If you thought checking your smartphone while driving could only lead to trouble, think again. A newly developed smartphone app from Honda can actually help drivers avoid the hazards of the road — namely, traffic jams — while simultaneously improving fuel efficiency.
The Japanese car maker announced last week that its new “congestion minimization” app — tested by drivers for six months on a public access road between two cities in Jakarta, Indonesia — is effective at delaying the development of traffic jams by up to six minutes. It can also improve fuel efficiency by more than 20 percent.
The app’s acceleration-monitoring system is based on the principle that vehicles moving at different average speeds are often the cause of traffic congestion.
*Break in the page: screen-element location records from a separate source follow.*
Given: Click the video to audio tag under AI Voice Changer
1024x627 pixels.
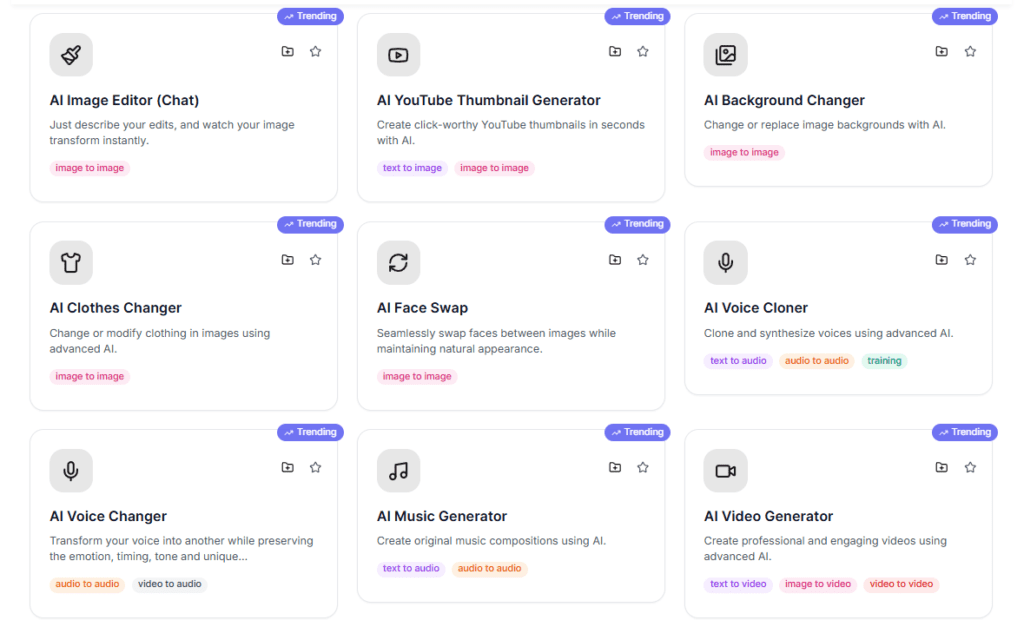Looking at the screenshot, I should click(x=169, y=584).
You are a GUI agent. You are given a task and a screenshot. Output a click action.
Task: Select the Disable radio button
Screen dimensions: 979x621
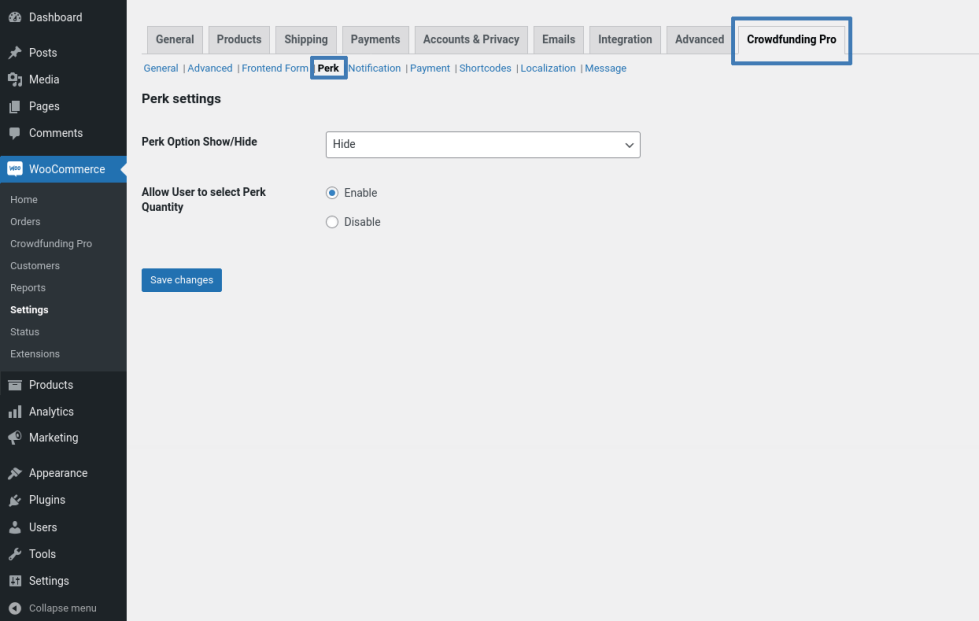coord(333,222)
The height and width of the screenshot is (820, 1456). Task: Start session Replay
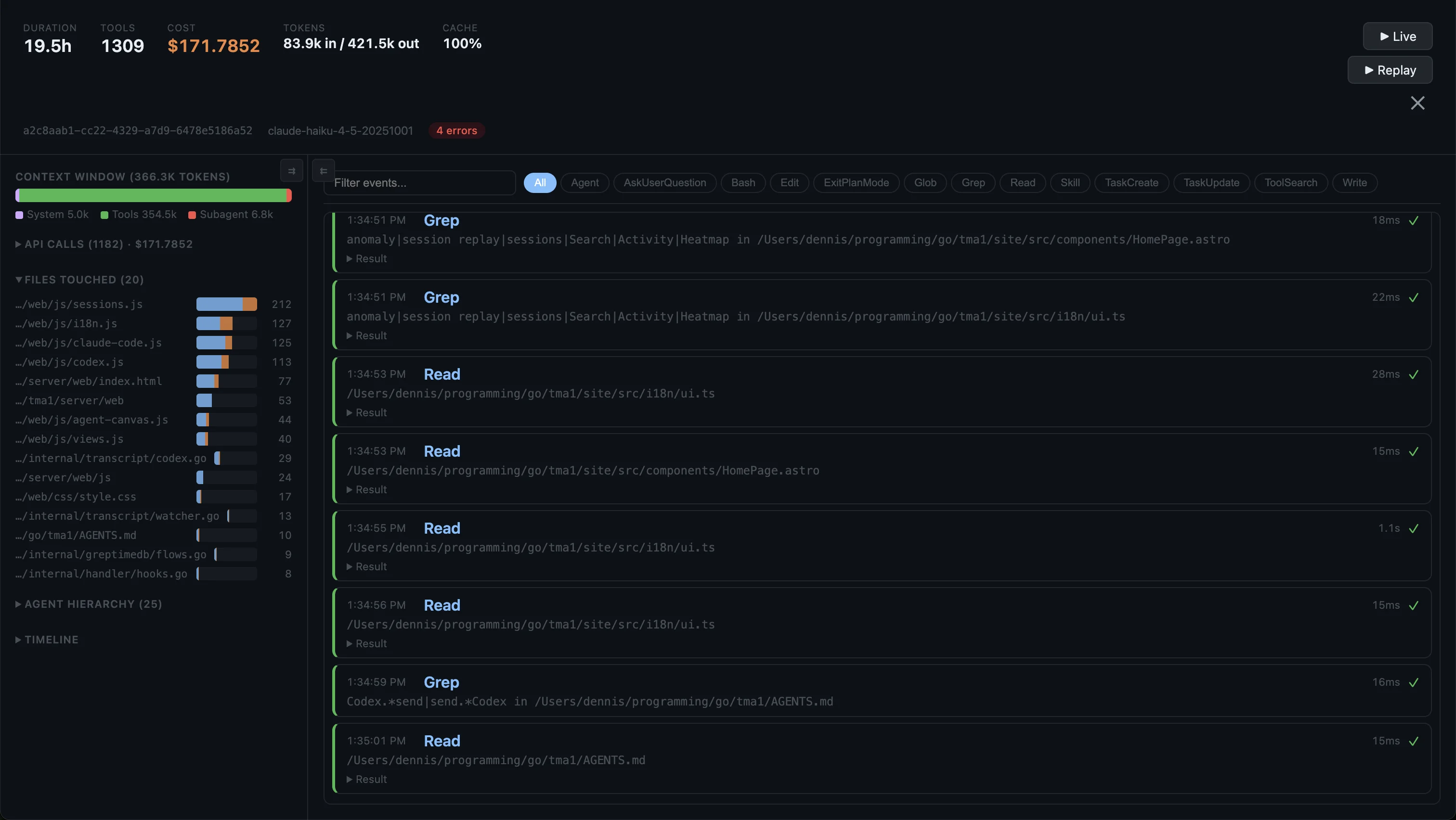[x=1390, y=70]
By monitoring whether a car’s speed is aligned with the other vehicles around it, the app can clue a driver in as to when he or she needs to slow down or speed up.
And the app’s simple display lets drivers monitor their driving at a glance. If the car’s speed is aligned with the other vehicles around it, the app display stays green. If the driver needs to monitor speed to avoid getting too close to the car ahead of it, the app display turns blue.
Honda tested the smartphone app as part of two distinct systems. In the stand-alone system, one vehicle used a smartphone equipped with the app to determine synchronicity with the cars around it. In the interactive system, multiple cars were connected to a cloud server through the app, which provided synchronized assistance to each driver. [See also: How Hackers Could Trigger Traffic Jams with Smartphones ]
Both systems were effective in delaying the development of congestion and in improving fuel efficiency.
While there are several traffic flow monitoring apps available for smartphones, Honda’s is among the first to help stop traffic jams before they start. If it catches on, the company said their app could improve the safety and efficiency of the cars that use it, as well as hundreds of other vehicles operating on the same roads.